What is Biotechnology?

The European Federation of Biotechnology explains Biotechnology as “The integration of natural science and organisms, cells, parts thereof, and molecular analogues for products and services”. The two techniques involved in modern biotechnology are: 

  1. Genetic Engineering : Changing the phenotype of the host organism by introducing the DNA and RNA of foreign organism.
  2. Bioprocess Engineering: Growing only desired microbes using chemical processes for the production of vaccines, enzymes, antibiotics, etc.

In simple terms, modification in the genes of any organism by introduction of a foreign more desired gene is recombining the DNA. The simple process of forming curd from milk by adding lemon etc is a very vague way to understand it. However, today, biotechnology restricts gene modification for medicinal, correctional purposes. Let's have an introduction to biotechnology:

Principles of Genetic Engineering:

We know sexual reproduction allows combination of unique DNA which is not possible in asexual reproduction. The drawback for the progeny is that even undesirable traits are also passed on during sexual reproduction. Recombining DNA is used to overcome this limitation by use of gene cloning (multiplying the desired gene) and gene transfer (introducing the desired gene in the target organism)

The alien piece of DNA has to be added to the origin of replication. This is the DNA sequence in the host organism which is responsible for replication of genes when reproduction occurs. This is where the alien DNA is added so that it integrates with the host DNA and replicates along with it. This process is termed as cloning.   

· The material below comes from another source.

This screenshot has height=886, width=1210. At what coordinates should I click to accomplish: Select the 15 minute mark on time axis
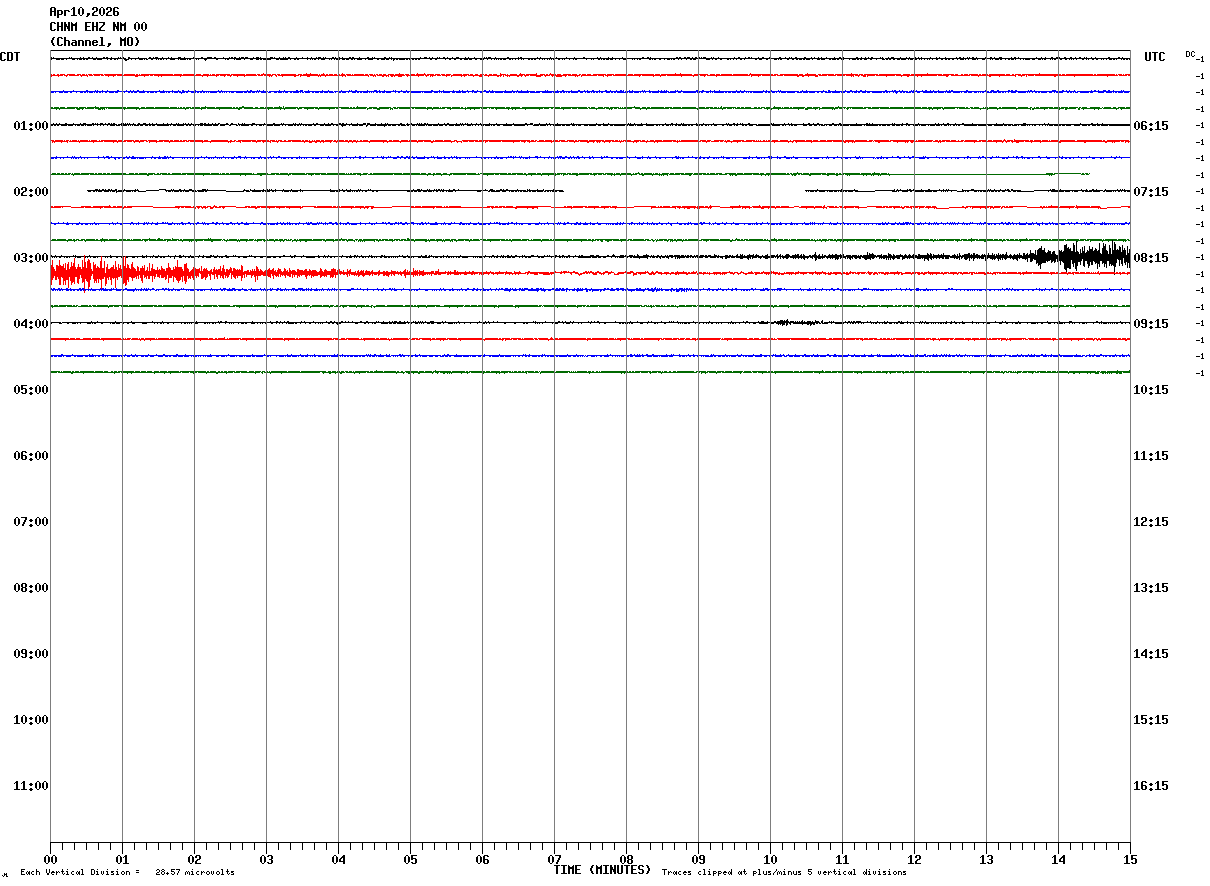[1130, 859]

The question arises, how is this integration achieved? Stanley Cohen and Herbert Boyer discovered two things: 

  1. Possibility of linking a gene with a native plasmid 
  2. Cutting of DNA from desired points
  3. Integration of alien DNA using plasmid DNA as vectors. 

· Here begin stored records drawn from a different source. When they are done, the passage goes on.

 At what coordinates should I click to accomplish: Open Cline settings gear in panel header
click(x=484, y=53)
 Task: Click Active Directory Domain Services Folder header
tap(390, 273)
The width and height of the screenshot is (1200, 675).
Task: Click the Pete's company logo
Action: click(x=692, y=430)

Plasmid is extrachromosomal DNA which replicates on its own. The two scientists found that this plasmid shows resistance to alien DNA but it could be “cut” at certain locations by using certain restriction enzymes. The alien DNA was added to these locations and the resistance gene is later added to the plasmid DNA using the enzyme DNA ligase. These modified plasmid DNA act as vectors which join the foreign DNA with the original and replicate it with itself, thus, completing the process of cloning

Therefore steps involved in genetic modification of an organism are:

  1. Identifying DNA which has the desired genes
  2. Introducing it in the host organism’s plasmid 
  3. Observing if it has attached and replicates 

This intricate process of gene cloning was first successfully experimented in 1972, in the DNA sequence of Salmonella typhimurium and Escherichia coli (closely related to Salmonella family). 

The desired gene from Salmonella was isolated. The gene responsible for antibiotic resistance in the E. Coli bacteria was isolated using the appropriate restriction enzyme which are also called “molecular scissors”. The alien DNA was integrated to the desired place in E. Coli which continued replicating like it normally would along with the alien DNA. 

Use of Biotechnology today:

Gene modification holds key to unlimited power. You must have seen the famous Marvel superhero Captain America who has superhuman powers. Although fiction, gene modification is used to correct genes or remove or add genes as per our choice. In vitro fertilisation falls under biotechnology where genes are artificially mixed together. 

If the field is fully explored, we may even find answers to genetic disorders. This is however not child’s play. Biotechnology requires strenuous research and patience and is a growing career field as well.